**Texto proporcionado:**
########################################
Al final de "La naranja mecánica", la novela de Anthony Burgess (que por un curioso embrollo editorial conoció un involuntario final distinto en la película de Kubrick, que en nada se parece al del libro), el adolescente ultraviolento Alex se ha convertido en un inocente y asustado joven gracias a las terapias modificadoras de conducta, cuyas técnicas despiadadas matan en el joven sus ansias destructivas, pero curiosamente también aniquilan su afilada percepción de la belleza musical, cuyo sonido no puede soportar más, a su pesar.
Acosado por sus antiguos rivales pandilleros, que se han convertido en violentos y arbitrarios policías, acaba albergado en casa de un activista anti-tortura, que curiosamente fue una de las víctimas de uno de los crímenes más horrendos de Alex. F. Alexander, que así se llama este escritor, cuya obra maestra fue cercenada y destruida por el asalto del Alex ultraviolento, cobija al joven y le explica que, en el tiempo que ha pasado en la cárcel, la situación ha cambiado: el Estado, la policía, ha monopolizado la violencia, acogiendo a los antiguos pandilleros, que propinan palizas por doquier al joven que viste distinto, al que protesta. La sociedad en general está satisfecha, pese a todo: han desaparecido los jóvenes que ejercían la violencia contra pacíficos ciudadanos, y ahora la gente "normal" vive tranquila en sus casas. "La gente", dice Alexander, "sacrifica gustosamente su libertad por un poco de tranquilidad".
Gran verdad, aplicable a sociedades de todos los tiempos y lugares. Sociedades sometidas, con gusto, al capricho del dictador y de sus cuerpos de seguridad, ciegos al castigo injusto, admitiendo la tortura del disidente, con tal que la violencia oficial también acabe con el delincuente que molesta su cotidianidad, en una especie de pacto soterrado, macabro y de alguna manera mutuamente beneficioso. Solo así se explica las sociedades que añoran los años oscuros de falta de libertades, pero de seguridad callejera. Los que añoran el comunismo, los que añoran las dictaduras, las torturas y las desapariciones, los que lo perdonan todo con tal de vivir en un añorado orden, donde el ladrón es castigado, donde el perturbador desaparece, donde no hay por qué hacerse preguntas. Mi padre, cuya deriva política e intelectual no sabemos a dónde le puede llevar, comentaba que un amigo de sus bares añoraba los tiempos pacíficos y ordenados de la dictadura, donde el extranjero era extraño y en todo caso pintoresco, donde el mundo era ordenado, no era volátil, donde se sabía lo que iba a pasar mañana, donde la desviación y lo diferente estaba escondido y asustado.
########################################
**Extractos de datos:**
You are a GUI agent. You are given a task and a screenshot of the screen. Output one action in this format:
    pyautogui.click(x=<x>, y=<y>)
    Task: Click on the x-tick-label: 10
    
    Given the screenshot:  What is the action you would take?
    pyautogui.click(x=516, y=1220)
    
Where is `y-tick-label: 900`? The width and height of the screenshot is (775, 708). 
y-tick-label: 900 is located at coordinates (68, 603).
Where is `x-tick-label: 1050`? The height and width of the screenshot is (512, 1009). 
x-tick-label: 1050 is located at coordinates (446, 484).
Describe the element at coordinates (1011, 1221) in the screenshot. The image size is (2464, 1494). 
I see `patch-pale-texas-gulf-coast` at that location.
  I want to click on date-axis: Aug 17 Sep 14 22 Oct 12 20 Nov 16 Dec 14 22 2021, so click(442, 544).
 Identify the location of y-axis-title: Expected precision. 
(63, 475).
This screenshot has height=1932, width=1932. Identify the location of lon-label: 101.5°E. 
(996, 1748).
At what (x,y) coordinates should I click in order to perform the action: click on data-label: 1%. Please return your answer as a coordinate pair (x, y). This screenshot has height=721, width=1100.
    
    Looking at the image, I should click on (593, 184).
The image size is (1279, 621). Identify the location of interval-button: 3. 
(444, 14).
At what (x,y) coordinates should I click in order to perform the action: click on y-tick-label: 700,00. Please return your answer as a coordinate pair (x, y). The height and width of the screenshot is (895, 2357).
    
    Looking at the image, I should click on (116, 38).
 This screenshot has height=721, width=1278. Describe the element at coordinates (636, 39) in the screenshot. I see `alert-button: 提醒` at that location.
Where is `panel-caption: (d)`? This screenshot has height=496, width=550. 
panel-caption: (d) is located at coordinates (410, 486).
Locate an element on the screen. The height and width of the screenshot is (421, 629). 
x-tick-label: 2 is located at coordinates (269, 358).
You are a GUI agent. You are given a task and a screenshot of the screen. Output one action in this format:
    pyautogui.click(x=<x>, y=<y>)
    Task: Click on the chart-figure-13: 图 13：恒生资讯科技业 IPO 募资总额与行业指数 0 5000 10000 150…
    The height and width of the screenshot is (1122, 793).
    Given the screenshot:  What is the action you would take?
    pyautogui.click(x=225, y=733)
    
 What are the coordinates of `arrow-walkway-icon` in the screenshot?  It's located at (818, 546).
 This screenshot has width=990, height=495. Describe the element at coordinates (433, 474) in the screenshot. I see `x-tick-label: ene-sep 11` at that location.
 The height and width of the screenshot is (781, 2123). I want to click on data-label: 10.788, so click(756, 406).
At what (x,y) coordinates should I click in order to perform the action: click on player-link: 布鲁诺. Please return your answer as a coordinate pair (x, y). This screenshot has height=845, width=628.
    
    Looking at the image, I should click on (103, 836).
########################################
**Ejercicios propuestos:**
1. Según el texto sobre La naranja mecánica, ¿cómo se llama el escritor que acoge a Alex en su casa?
2. ¿Concuerdan estas afirmaciones con el texto sobre La naranja mecánica? Responde sí o no a cada una y cita las palabras del texto que lo deciden.
(a) Alex termina alojado en casa de un activista contra la tortura.
(b) Los antiguos rivales pandilleros de Alex ahora son policías.
(c) El final de la película de Kubrick coincide con el del libro.
3. Transcribe del texto sobre La naranja mecánica todo lo que va desde "Al final de" hasta "a su pesar.", ambos incluidos.

**Soluciones:**
1. F. Alexander.

2.
(a) Sí: "acaba albergado en casa de un activista anti-tortura".
(b) Sí: "que se han convertido en violentos y arbitrarios policías".
(c) No: "que en nada se parece al del libro".

3.
Al final de "La naranja mecánica", la novela de Anthony Burgess (que por un curioso embrollo editorial conoció un involuntario final distinto en la película de Kubrick, que en nada se parece al del libro), el adolescente ultraviolento Alex se ha convertido en un inocente y asustado joven gracias a las terapias modificadoras de conducta, cuyas técnicas despiadadas matan en el joven sus ansias destructivas, pero curiosamente también aniquilan su afilada percepción de la belleza musical, cuyo sonido no puede soportar más, a su pesar.